*Work request*
The word "agent" marks the lines to keep; find each one in the data and copy it.

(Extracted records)
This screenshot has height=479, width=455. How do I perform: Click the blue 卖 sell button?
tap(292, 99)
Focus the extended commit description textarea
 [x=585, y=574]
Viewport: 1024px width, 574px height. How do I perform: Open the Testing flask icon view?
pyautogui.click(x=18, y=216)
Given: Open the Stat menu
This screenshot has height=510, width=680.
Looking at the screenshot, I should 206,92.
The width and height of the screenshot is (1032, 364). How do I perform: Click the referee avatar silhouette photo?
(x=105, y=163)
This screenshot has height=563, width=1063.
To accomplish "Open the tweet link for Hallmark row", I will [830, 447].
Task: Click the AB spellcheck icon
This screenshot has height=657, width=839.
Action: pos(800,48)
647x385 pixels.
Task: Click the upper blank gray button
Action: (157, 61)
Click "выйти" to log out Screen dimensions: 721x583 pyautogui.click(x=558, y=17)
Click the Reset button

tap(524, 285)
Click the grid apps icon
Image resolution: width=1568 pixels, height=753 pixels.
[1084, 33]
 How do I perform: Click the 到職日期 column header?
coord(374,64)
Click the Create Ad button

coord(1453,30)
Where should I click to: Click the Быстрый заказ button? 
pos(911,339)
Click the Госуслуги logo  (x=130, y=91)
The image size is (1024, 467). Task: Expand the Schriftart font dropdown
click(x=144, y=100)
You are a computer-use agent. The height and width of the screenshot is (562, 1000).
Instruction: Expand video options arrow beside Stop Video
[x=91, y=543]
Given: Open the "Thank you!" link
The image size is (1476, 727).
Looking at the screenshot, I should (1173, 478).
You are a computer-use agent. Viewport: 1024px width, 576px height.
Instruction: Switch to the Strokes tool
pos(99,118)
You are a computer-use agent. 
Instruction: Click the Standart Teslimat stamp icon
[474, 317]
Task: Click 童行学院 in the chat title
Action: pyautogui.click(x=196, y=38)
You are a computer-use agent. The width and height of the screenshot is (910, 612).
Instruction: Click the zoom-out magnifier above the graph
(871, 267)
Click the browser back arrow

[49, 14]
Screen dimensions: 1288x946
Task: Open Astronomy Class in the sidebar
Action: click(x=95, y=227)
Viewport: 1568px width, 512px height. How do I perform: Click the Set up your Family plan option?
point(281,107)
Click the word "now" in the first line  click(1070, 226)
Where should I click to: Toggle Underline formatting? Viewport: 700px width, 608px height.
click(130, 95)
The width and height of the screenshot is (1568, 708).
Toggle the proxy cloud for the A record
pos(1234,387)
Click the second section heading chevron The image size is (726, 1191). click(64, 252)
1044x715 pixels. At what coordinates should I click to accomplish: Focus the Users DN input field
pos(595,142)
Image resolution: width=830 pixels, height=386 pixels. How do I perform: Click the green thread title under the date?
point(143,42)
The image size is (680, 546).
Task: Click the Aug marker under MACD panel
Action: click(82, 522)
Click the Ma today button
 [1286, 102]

*Completed task*
You are a computer-use agent. The height and width of the screenshot is (562, 1000).
You are a computer-use agent. Viewport: 1024px width, 576px height.
You are a computer-use agent. 
You are a computer-use agent. The width and height of the screenshot is (910, 612).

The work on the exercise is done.